_PROBLEM DETAILS_
Search the data for the string "computer" and extract every line where it appears.
*** DATA ***
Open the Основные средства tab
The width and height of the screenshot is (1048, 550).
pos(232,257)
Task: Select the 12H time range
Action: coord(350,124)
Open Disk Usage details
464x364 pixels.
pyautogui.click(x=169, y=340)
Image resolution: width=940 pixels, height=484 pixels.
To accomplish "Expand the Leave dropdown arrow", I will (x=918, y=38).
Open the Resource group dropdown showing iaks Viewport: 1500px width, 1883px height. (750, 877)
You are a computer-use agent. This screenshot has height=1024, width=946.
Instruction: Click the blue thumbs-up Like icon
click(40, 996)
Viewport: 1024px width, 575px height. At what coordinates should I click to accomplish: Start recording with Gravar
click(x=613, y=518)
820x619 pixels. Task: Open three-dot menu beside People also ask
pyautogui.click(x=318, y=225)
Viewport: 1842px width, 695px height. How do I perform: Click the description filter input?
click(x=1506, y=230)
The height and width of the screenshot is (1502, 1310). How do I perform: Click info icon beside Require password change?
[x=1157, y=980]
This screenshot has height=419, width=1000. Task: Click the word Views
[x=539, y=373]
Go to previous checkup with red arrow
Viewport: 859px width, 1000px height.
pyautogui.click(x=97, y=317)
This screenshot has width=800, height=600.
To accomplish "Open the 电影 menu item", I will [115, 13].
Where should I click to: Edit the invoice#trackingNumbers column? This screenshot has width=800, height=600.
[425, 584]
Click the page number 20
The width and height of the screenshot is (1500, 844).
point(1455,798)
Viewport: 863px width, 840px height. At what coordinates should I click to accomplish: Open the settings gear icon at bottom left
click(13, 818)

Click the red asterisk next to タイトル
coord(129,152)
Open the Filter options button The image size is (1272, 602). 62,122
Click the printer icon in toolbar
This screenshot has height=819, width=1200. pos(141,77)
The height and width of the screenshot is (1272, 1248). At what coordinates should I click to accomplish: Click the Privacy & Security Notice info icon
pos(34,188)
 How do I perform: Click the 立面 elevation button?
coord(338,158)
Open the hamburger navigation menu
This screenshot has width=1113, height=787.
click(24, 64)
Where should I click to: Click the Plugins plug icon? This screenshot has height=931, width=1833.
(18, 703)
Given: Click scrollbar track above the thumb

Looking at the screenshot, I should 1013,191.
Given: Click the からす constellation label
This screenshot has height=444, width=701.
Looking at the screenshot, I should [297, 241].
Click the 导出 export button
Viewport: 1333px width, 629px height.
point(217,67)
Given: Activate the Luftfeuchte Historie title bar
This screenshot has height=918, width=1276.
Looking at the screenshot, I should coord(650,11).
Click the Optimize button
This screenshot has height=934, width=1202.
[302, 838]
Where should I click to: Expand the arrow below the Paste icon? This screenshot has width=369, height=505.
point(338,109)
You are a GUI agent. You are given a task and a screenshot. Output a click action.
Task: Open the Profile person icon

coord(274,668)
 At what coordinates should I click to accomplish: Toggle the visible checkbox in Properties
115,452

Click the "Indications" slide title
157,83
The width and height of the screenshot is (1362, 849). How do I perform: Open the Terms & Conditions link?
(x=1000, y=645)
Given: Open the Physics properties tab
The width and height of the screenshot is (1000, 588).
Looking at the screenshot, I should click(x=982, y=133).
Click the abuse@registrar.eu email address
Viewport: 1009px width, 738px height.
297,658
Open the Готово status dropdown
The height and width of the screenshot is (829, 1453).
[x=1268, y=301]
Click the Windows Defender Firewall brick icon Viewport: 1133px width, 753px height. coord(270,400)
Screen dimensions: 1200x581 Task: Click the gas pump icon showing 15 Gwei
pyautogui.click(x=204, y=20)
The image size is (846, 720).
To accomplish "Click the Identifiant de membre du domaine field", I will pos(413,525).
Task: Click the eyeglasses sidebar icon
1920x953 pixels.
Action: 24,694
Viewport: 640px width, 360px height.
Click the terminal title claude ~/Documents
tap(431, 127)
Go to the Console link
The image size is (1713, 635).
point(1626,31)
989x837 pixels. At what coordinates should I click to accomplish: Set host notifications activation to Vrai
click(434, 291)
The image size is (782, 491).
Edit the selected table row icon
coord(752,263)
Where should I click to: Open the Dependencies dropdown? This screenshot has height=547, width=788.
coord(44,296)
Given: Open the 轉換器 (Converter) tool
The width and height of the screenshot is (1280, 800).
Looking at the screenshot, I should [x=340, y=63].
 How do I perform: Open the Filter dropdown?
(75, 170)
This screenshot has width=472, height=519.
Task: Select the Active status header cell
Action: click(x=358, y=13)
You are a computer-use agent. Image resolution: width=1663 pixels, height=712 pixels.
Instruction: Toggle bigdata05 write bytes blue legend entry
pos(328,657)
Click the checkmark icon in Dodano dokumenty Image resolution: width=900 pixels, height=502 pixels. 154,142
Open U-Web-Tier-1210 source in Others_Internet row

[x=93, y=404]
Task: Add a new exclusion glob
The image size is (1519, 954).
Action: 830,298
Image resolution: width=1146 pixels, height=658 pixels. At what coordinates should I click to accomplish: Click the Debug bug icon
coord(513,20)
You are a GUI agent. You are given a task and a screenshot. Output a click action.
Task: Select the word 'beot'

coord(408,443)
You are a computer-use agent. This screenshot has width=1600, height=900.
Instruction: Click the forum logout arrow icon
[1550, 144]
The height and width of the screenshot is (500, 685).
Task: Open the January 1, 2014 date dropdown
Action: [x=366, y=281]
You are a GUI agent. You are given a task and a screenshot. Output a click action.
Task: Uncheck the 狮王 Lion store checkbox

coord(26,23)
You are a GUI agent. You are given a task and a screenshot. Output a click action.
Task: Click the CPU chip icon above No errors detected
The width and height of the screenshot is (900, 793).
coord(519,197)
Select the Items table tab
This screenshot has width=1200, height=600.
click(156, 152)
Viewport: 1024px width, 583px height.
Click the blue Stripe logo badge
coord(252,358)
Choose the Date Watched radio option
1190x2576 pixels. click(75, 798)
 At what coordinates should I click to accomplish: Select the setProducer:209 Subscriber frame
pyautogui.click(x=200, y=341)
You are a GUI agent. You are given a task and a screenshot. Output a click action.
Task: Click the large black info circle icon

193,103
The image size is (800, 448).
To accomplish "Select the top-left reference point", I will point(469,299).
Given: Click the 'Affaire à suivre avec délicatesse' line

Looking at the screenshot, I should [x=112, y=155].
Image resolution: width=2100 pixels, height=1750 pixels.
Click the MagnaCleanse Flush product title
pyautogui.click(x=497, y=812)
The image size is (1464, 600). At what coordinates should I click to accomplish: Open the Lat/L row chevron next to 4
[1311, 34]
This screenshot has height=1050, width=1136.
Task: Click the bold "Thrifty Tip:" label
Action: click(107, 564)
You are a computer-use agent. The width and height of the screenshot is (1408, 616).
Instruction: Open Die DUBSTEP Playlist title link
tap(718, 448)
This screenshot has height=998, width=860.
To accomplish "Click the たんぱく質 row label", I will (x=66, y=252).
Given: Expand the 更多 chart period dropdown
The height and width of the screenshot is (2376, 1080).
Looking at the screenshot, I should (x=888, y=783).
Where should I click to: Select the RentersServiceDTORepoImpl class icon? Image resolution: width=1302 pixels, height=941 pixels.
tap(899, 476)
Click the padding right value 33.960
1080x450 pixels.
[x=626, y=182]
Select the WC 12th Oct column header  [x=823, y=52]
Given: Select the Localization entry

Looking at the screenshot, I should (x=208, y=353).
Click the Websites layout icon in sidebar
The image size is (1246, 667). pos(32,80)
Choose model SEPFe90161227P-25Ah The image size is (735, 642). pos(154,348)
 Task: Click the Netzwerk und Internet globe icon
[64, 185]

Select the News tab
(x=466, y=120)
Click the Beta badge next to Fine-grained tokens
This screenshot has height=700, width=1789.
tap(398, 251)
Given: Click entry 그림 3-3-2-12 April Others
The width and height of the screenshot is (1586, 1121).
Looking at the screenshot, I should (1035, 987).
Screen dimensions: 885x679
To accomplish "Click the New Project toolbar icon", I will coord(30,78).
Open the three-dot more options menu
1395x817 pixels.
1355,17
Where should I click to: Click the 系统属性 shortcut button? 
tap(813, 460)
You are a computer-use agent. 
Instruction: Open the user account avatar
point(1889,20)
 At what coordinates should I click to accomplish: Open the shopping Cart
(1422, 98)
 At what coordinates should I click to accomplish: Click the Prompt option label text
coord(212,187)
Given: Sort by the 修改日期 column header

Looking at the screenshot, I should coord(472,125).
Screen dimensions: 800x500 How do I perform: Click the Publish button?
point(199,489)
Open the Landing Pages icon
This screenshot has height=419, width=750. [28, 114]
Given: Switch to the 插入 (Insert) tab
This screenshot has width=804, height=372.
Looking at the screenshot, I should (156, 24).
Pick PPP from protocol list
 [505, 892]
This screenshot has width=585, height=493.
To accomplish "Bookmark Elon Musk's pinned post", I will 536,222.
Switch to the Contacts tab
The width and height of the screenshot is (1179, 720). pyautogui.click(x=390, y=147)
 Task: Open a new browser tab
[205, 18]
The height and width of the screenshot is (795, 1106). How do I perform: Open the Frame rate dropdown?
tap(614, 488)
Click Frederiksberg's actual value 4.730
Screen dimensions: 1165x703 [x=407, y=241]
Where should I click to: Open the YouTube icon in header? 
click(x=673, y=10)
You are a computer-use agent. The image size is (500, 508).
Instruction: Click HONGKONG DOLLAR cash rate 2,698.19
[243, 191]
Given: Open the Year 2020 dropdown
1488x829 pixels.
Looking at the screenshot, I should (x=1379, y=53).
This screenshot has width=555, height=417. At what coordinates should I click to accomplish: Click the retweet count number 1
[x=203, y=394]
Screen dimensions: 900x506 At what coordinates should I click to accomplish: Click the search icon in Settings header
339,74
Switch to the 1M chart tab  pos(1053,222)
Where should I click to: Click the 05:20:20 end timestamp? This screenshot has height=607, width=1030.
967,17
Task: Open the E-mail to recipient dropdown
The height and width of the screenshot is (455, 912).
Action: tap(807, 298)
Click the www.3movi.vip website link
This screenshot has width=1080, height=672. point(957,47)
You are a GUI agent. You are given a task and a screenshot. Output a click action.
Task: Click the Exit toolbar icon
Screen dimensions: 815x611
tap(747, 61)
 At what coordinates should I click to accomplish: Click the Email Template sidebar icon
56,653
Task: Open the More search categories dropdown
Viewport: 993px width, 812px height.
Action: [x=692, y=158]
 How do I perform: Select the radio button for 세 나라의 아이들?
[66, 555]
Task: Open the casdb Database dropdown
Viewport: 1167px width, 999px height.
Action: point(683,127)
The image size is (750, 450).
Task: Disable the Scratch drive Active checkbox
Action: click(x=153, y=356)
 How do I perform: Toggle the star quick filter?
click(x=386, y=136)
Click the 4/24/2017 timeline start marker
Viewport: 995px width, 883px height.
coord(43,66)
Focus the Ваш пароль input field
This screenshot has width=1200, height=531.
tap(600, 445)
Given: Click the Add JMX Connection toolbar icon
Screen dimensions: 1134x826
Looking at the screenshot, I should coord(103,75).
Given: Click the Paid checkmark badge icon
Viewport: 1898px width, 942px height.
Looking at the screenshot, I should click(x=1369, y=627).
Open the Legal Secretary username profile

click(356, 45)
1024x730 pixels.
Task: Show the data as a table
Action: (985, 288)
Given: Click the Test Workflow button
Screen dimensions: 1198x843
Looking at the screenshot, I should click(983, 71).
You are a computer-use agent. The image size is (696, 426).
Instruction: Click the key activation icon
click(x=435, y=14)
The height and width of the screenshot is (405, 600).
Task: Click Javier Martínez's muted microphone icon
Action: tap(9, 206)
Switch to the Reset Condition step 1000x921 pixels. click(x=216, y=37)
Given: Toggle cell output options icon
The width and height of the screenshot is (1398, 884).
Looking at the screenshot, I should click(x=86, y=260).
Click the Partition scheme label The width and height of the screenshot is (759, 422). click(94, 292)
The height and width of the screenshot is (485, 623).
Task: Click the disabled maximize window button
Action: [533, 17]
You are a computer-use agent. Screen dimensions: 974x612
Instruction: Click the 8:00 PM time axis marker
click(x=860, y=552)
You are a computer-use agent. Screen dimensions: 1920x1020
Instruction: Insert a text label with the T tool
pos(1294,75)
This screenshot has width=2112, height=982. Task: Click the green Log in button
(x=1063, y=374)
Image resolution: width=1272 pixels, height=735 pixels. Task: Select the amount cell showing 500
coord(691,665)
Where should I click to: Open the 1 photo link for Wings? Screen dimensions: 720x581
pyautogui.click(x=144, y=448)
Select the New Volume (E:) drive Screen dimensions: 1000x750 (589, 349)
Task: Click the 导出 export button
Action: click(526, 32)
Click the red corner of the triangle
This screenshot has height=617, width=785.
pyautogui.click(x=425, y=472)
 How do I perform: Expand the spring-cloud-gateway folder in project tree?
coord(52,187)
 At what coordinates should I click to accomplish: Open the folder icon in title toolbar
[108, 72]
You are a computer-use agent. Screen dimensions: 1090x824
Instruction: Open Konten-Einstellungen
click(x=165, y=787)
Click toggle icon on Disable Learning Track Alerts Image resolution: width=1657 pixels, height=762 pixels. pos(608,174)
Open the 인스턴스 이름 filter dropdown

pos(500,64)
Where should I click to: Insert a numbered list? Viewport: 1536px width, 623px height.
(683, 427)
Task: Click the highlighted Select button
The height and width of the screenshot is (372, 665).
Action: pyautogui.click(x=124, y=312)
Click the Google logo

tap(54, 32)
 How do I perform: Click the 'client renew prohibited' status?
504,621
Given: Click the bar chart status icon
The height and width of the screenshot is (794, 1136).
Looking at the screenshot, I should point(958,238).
*** End of DATA ***
_ANSWER FOR THE TASK_
You are a computer-use agent. This screenshot has height=1024, width=946.
You are a computer-use agent. Image resolution: width=1663 pixels, height=712 pixels.
You are a computer-use agent. This screenshot has width=1600, height=900.
You are a computer-use agent. The width and height of the screenshot is (1408, 616).
You are a computer-use agent. 
You are a computer-use agent. The image size is (500, 508).
You are a computer-use agent. The image size is (696, 426).
You are a computer-use agent. Screen dimensions: 974x612
You are a computer-use agent. Screen dimensions: 1920x1020
You are a computer-use agent. Screen dimensions: 1090x824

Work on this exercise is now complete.